Нам никогда не разрешалось праздновать день рождения моей матери. Человечеству - пожалуйста. Мировым знаменитостям - сколько угодно. Но тем, кого она считала своей семьей, - ни за что! Преступивший закон подлежал наказанию - беспощадно, как она умела, изгонялся из сферы ее бытия. Остракизм, в общем-то, многим был желателен, но длился он не вечно, а возвращение законных прав носило такой неприятный характер, что не оправдывало совершенную ошибку. Никаких поздравительных открыток, никаких подарков, цветов, тортов, вечеринок. Все это, однако , не означало, будто хоть кому-нибудь из нас позволяли забыть день ее рождения. Она набирала номер нашего телефона и говорила:
- Знаешь, кто мне звонил?..- За этим, как правило, следовал солидный перечень президентов, политических лидеров, знаменитых писателей, музыкантов, физиков, а под конец дождем лились имена популярных режиссеров и актеров. Потом звучал монолог о цветах:
- Ты бы поглядела на цветы! Корзины такой величины, что в дверь не проходят! Розы невероятной высоты, их ни в одну вазу не поставишь. Шагу сделать нельзя, столько цветов! Квартира похожа на оранжерею! Дышать невозможно, и к тому же я ума не приложу, куда деть все эти ящики с шампанским!

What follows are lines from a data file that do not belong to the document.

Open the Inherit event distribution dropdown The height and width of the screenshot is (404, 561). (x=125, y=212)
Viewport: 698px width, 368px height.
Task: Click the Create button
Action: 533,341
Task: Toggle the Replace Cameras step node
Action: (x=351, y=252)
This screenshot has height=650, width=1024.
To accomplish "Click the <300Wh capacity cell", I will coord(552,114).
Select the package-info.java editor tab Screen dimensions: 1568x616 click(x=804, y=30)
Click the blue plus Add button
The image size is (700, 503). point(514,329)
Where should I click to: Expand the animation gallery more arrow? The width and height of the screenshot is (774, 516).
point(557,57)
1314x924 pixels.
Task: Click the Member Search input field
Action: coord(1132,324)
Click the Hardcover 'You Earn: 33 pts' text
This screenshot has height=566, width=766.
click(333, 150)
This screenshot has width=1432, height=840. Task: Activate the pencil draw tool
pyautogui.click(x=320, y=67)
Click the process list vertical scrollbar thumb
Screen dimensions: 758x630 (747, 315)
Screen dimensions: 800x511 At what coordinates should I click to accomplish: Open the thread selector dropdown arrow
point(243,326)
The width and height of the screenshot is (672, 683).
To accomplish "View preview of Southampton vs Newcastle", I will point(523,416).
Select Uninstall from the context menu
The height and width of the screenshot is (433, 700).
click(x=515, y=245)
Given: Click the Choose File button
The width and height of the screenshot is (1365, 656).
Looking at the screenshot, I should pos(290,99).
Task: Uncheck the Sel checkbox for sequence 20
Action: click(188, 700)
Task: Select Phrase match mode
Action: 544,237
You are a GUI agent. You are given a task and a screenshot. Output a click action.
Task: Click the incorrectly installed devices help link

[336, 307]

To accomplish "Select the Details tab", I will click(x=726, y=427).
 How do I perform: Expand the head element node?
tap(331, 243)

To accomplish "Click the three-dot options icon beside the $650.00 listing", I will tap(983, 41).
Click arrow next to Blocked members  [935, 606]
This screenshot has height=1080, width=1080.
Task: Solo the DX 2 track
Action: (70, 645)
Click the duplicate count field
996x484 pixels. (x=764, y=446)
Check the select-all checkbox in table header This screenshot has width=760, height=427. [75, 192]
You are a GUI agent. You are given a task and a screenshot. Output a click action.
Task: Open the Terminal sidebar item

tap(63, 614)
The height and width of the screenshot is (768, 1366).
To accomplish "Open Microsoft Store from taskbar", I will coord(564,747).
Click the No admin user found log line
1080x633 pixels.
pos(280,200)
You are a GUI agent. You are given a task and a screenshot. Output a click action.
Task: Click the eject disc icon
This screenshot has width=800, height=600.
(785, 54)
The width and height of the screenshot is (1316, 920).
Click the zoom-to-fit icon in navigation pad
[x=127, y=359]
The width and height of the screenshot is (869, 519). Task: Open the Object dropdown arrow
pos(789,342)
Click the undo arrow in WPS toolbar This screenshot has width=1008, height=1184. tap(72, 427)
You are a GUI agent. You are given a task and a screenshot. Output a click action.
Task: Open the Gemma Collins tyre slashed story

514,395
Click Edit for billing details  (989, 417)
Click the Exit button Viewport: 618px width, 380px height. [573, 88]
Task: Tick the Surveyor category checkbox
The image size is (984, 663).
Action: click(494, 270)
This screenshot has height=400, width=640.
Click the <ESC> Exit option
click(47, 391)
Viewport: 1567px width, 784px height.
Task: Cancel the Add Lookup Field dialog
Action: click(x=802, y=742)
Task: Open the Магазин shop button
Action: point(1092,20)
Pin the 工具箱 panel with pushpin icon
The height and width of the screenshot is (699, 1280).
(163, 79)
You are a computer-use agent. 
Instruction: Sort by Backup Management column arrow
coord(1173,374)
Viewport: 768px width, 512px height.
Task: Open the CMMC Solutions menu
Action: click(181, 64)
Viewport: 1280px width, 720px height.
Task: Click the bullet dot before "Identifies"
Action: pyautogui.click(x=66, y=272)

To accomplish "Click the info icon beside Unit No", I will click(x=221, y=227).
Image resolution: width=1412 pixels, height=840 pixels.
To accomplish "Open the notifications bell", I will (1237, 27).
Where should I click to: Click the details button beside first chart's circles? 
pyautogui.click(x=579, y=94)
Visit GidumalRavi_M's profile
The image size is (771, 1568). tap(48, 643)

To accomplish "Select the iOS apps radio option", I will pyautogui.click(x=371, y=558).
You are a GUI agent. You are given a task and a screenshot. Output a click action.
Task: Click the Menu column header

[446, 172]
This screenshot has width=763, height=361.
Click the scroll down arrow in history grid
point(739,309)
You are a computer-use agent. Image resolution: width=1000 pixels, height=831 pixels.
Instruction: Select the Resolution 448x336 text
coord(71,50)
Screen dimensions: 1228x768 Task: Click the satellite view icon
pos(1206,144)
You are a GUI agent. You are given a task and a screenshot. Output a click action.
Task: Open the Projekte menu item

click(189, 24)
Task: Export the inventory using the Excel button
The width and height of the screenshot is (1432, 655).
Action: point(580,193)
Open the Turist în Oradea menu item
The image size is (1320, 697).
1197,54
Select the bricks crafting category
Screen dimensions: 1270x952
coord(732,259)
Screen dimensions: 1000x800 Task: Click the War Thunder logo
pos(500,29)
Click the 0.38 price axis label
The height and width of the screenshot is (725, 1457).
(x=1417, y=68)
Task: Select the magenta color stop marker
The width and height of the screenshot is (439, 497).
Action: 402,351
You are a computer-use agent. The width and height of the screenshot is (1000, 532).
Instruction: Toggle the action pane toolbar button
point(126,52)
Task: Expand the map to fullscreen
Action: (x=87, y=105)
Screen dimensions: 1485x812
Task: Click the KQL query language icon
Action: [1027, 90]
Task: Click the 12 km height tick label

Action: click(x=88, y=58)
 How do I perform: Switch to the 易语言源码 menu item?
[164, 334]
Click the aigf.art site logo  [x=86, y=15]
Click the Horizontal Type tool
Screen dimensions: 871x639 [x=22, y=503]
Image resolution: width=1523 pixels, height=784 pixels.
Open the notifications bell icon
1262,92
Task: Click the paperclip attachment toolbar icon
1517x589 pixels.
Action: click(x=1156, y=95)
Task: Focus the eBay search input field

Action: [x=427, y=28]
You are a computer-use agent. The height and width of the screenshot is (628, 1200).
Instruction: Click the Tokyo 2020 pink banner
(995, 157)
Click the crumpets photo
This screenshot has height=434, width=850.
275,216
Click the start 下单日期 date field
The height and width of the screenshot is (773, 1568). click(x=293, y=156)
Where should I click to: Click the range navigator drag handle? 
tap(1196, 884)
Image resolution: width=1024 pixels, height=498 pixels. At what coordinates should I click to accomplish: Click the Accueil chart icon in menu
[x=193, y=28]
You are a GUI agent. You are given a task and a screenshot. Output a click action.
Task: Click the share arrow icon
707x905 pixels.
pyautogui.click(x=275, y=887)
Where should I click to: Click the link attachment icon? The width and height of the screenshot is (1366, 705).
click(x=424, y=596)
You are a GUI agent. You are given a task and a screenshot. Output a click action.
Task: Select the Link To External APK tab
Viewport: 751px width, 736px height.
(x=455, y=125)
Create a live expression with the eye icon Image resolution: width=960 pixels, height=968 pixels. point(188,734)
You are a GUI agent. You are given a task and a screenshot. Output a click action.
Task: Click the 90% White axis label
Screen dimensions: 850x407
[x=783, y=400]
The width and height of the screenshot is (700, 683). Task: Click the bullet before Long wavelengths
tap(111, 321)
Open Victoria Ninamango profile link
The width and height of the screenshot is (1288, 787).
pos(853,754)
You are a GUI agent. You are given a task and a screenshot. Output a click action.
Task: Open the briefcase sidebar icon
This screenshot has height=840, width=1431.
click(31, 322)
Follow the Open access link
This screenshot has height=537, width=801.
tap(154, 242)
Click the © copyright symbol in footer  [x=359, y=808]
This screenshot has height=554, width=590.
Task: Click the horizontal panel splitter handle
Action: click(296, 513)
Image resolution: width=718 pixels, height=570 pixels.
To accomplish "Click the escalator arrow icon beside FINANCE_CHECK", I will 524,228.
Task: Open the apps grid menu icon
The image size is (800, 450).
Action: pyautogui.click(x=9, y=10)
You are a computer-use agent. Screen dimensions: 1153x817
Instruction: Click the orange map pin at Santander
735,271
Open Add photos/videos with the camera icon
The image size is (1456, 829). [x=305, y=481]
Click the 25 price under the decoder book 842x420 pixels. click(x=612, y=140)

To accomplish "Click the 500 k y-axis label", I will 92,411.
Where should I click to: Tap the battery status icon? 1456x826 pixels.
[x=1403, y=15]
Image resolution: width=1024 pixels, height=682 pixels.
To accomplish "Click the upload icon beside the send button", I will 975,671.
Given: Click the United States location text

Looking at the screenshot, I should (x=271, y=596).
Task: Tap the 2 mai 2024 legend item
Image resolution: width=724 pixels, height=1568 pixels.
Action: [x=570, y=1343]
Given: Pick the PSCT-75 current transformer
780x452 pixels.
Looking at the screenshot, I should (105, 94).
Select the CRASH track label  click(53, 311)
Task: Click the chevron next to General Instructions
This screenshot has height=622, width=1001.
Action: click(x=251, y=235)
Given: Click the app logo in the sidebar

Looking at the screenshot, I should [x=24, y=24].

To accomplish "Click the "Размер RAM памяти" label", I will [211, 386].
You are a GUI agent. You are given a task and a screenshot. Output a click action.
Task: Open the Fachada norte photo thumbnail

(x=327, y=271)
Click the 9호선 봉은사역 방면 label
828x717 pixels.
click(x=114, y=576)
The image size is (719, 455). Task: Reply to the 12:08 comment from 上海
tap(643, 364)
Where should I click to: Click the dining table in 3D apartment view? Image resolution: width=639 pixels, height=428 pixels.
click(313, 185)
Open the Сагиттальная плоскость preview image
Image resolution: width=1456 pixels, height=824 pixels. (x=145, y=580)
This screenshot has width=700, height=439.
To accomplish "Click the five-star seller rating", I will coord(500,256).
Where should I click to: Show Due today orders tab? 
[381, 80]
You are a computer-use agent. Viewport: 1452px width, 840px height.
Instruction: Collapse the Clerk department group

Тут она переводила дух. Наступала наша очередь "горько" жаловаться:
- Но, Мэсси, ты же велела, чтоб мы ничего не присылали... Ты же не хочешь,чтобы мы... Это же твой строгий приказ - ничего не делать ради дня твоего рождения!
Выслушав, мать моя отвечала:
- Разумеется, я против того, чтобы хоть что-нибудь делали вы, - просто моей семье следует знать, какую невероятную шумиху подняли все остальные по случаю моей даты.